More than 1bn jobs and three quarters of the world’s crops depend on bees and other pollinators, experts say.
Scientists are warning that urgent action is needed to halt a global decline in pollinators which threat- ens economies and food supplies.
The authors of a major UN report blame the decline of pollinators on habitat loss, climate change, and farming methods.
Possible solutions include building “bee highways” to allow the insects to move freely between foraging locations, reducing “green deserts” — landscapes dominated by a single crop species — and helping farmers work with nature.
Lead scientist Prof Simon Potts of the University of Reading, said: “We conducted the most thorough review of the science ever undertaken, sifting through all the available evidence, to provide governments with the best and latest evidence on pollinator decline.
“The UN report is a good start, but now we need action. We need governments, farmers, industry, and the public around the world to act to stop further declines in bees and other pollinating animals. It’s not all bad news for bees, and luckily we still have options to help. Doing nothing is a big risk that could endanger the global supply of nutritious foods and the livelihoods of millions of people.”

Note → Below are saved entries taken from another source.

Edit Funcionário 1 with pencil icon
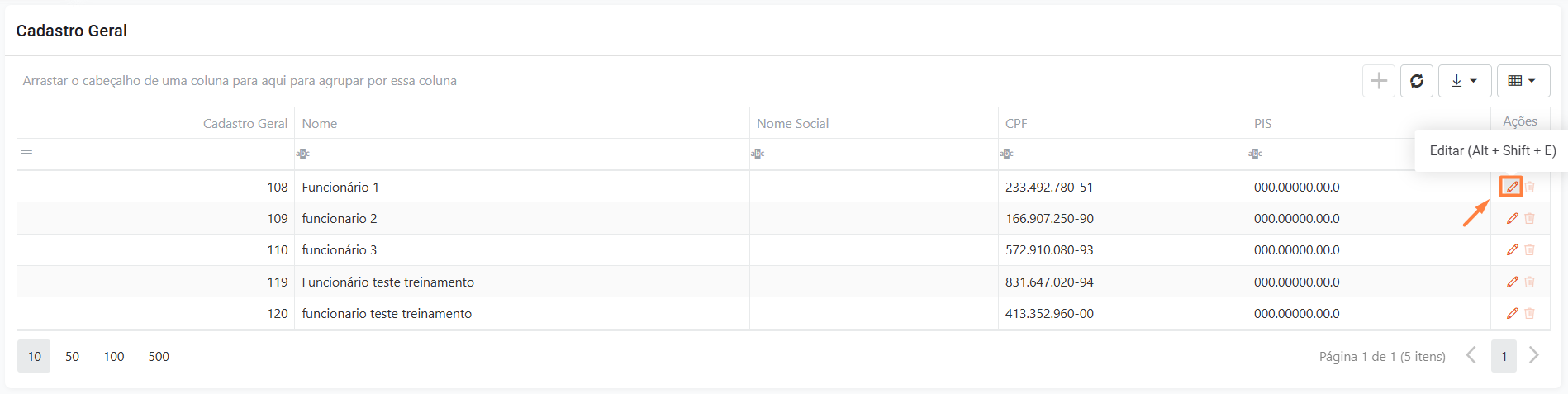 tap(1512, 187)

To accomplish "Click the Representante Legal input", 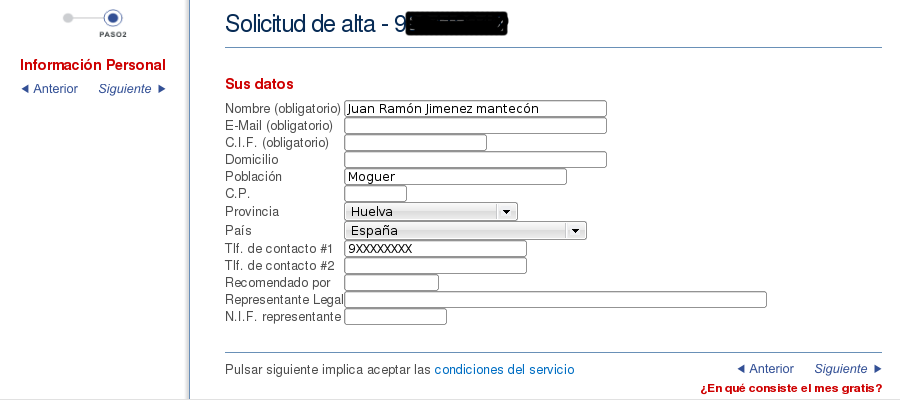I will pos(555,300).
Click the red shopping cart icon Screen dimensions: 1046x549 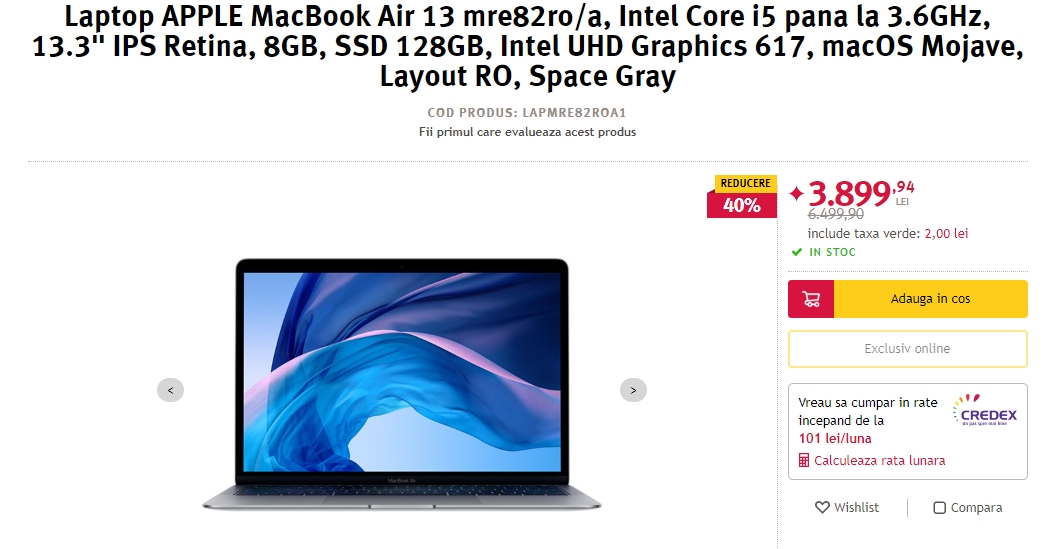coord(811,299)
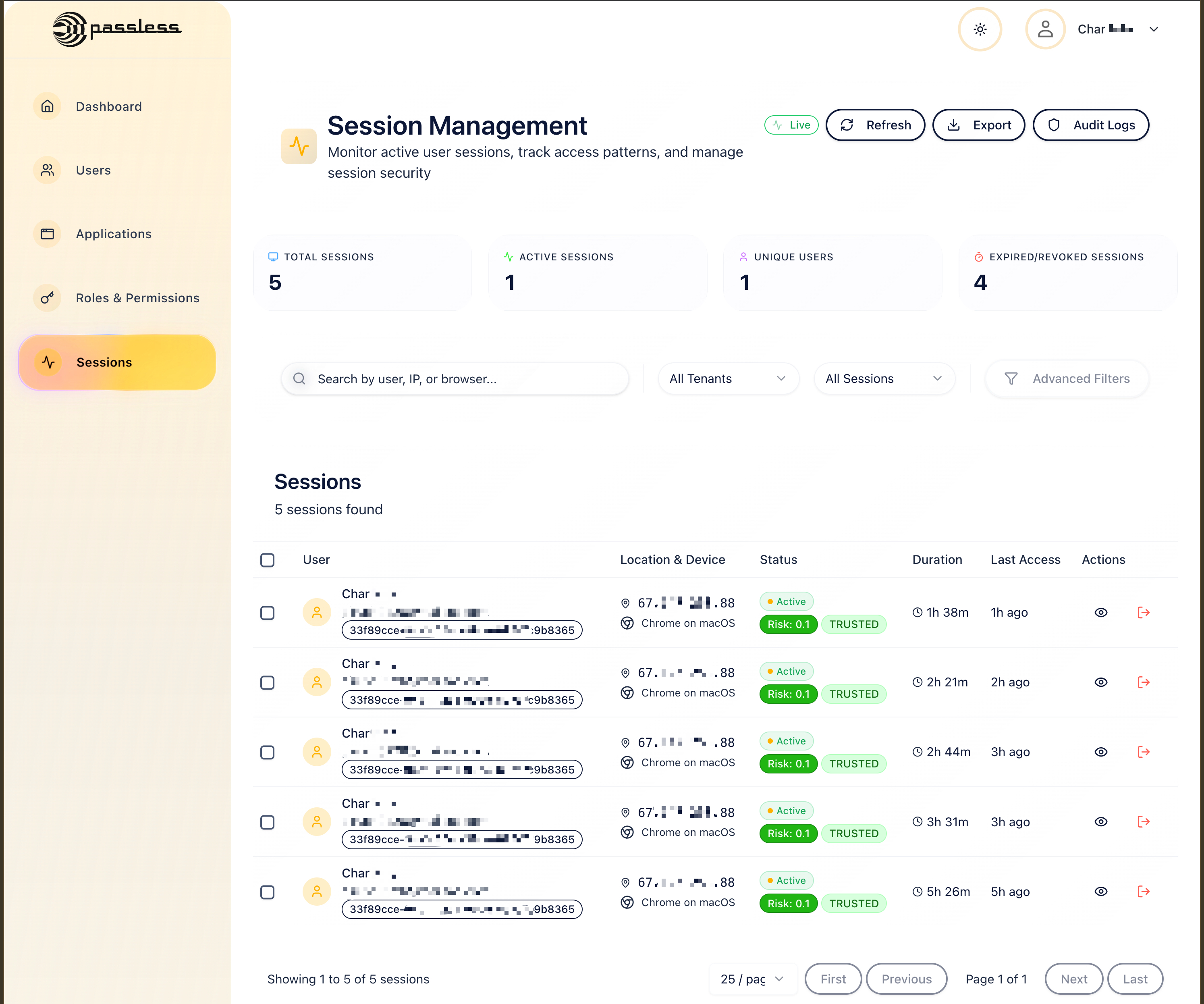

The report published in the journal Nature estimates that 1.4bn jobs worldwide depend on pollinating insects such as bees, beetles, and butterflies.
Three quarters of the world’s crops, worth $500bn (€473bn), rely on nature’s pollinators, say the experts.
In addition, the report highlights how safety procedures for new pesticides and genetically modified crops could be tightened to protect beneficial wild insects.
Currently, regulators only require manufacturers to assess risks to managed honeybees, not wild species.
Pollinator decline will be high on the agenda at UN conservation talks taking place in Cancun, Mexico, next month.
Norman Carreck, a bee expert from the Laboratory of Apiculture and Social Insects at the University of Sussex, called the UN report “wide-ranging and novel”.
“Animal-pollinated crops supply many vital micronutrients and a lack of such crops due to pollinator decline could lead to deficiencies and other human disease.”